Das heißt: Ist Ihr Einspruch erfolgreich und ändert das Gericht seine Entscheidung zu Ihren Gunsten, trägt Ihr Gegner alle Anwalts- und Gerichtskosten – mit Ausnahme der Kosten für den Einspruch.
Wurde ein Versäumnisurteil gegen Sie gefällt, könnte eine schnelle Reaktion wichtig sein – Ihr Klagegegner kann seine Forderungen sofort vollstrecken.
Ist das Versäumnisurteil ergangen, weil Sie sich trotz Anwaltszwang (z. B. vor einem Landgericht) nicht ordnungsgemäß haben vertreten lassen, müssen Sie für einen Einspruch unbedingt einen Anwalt beauftragen.

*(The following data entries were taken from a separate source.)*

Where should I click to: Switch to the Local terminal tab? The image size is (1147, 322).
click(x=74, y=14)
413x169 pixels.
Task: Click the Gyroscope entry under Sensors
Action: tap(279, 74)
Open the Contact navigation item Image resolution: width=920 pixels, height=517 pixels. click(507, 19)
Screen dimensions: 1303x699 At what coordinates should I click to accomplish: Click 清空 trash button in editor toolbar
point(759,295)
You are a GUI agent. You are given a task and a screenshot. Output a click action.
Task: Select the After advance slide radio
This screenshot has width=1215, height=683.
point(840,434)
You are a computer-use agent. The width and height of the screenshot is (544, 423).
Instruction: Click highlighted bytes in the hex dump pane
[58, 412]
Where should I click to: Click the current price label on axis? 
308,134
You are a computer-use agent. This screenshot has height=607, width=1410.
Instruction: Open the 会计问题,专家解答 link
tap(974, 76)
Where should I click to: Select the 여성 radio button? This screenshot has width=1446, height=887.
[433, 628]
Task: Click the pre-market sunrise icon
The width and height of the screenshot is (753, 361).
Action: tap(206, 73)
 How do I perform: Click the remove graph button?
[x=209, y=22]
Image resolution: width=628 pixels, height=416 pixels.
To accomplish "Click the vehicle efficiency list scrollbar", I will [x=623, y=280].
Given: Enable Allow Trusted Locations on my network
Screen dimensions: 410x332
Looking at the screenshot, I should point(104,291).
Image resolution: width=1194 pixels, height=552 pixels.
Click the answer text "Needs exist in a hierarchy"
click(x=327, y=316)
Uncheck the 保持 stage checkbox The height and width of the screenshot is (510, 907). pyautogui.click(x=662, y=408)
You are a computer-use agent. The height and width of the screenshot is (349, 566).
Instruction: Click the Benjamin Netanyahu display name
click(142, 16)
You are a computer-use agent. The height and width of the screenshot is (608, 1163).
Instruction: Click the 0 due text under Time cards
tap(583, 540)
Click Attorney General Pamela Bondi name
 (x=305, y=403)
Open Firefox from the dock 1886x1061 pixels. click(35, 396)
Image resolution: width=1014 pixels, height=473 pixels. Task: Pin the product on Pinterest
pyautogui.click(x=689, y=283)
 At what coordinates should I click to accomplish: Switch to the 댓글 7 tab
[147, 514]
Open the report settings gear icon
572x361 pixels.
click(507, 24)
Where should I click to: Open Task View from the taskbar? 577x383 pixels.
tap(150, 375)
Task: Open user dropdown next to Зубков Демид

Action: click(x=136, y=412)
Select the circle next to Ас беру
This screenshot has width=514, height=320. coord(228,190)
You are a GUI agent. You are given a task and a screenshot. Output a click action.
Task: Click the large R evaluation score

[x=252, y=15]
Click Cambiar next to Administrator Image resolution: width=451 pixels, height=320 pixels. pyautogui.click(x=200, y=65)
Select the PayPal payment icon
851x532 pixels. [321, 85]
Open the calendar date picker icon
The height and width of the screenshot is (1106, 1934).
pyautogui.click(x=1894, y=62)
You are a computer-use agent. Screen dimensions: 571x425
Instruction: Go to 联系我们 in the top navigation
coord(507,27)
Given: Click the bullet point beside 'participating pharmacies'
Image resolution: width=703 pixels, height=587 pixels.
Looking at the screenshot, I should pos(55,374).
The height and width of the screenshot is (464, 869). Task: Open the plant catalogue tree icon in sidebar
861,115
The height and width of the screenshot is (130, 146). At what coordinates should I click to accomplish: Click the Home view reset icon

Ansonsten wird der Einspruch zwar zugelassen, aber bei Fortsetzung des Verfahrens direkt wieder ein Versäumnisurteil gefällt. Dann hätten Sie endgültig verloren.
Sinnvoll kann ein Anwalt auch sein, wenn kein Anwaltszwang besteht. Er kann prüfen, ob ein Einspruch aus finanzieller Sicht überhaupt zielführend ist – manchmal wäre die Annahme des Urteils taktisch klüger und finanziell günstiger.
Spricht die Sachlage in Ihrem Fall für einen Einspruch, wird der Anwalt diesen ausformulieren und Sie im anschließenden Verfahren mit juristisch fundierten Argumenten vertreten.